TASK OBJECTIVE: Your output is to hold only the lines from the one showing "Click Besitz per QR bestätigen button" through the end of the listing, exactly, with every picture excluded.

RECORD EXCERPTS:
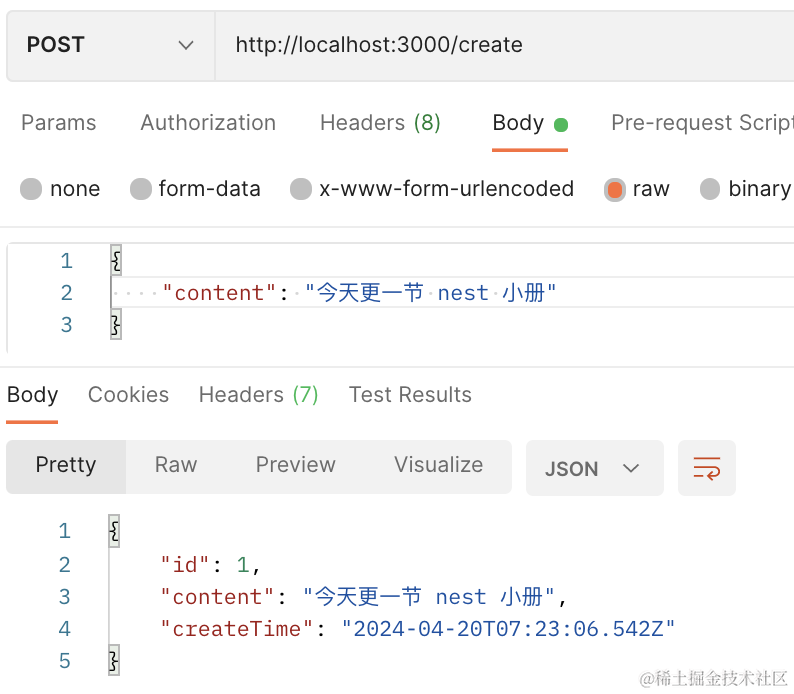Select the request Body tab
Viewport: 794px width, 694px height.
[518, 123]
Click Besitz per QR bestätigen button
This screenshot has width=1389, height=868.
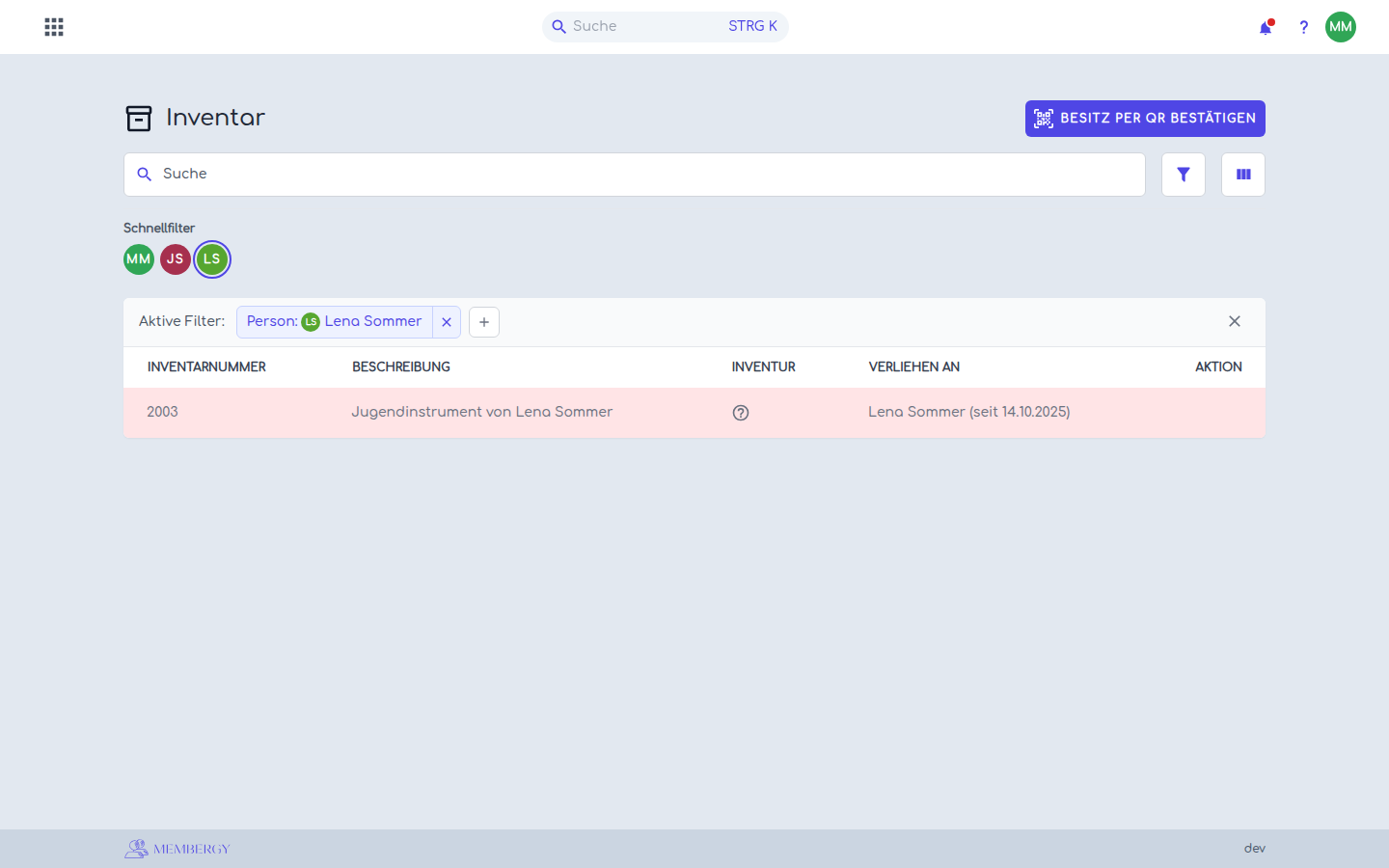coord(1145,119)
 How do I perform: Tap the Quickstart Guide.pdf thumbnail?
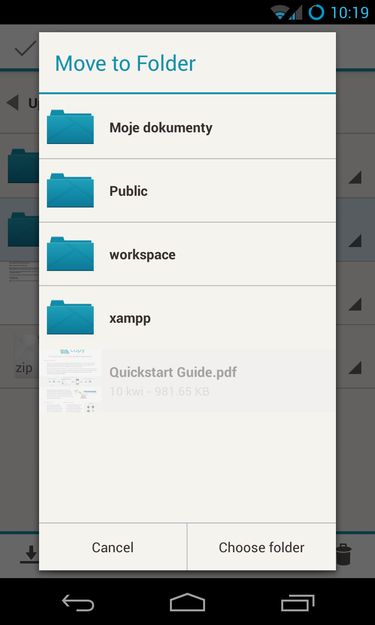(72, 380)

RESPONSE FOR THIS EXERCISE:
Click Besitz per QR bestätigen button
This screenshot has width=1389, height=868.
coord(1145,119)
 How do I perform: Tap the Quickstart Guide.pdf thumbnail?
(72, 380)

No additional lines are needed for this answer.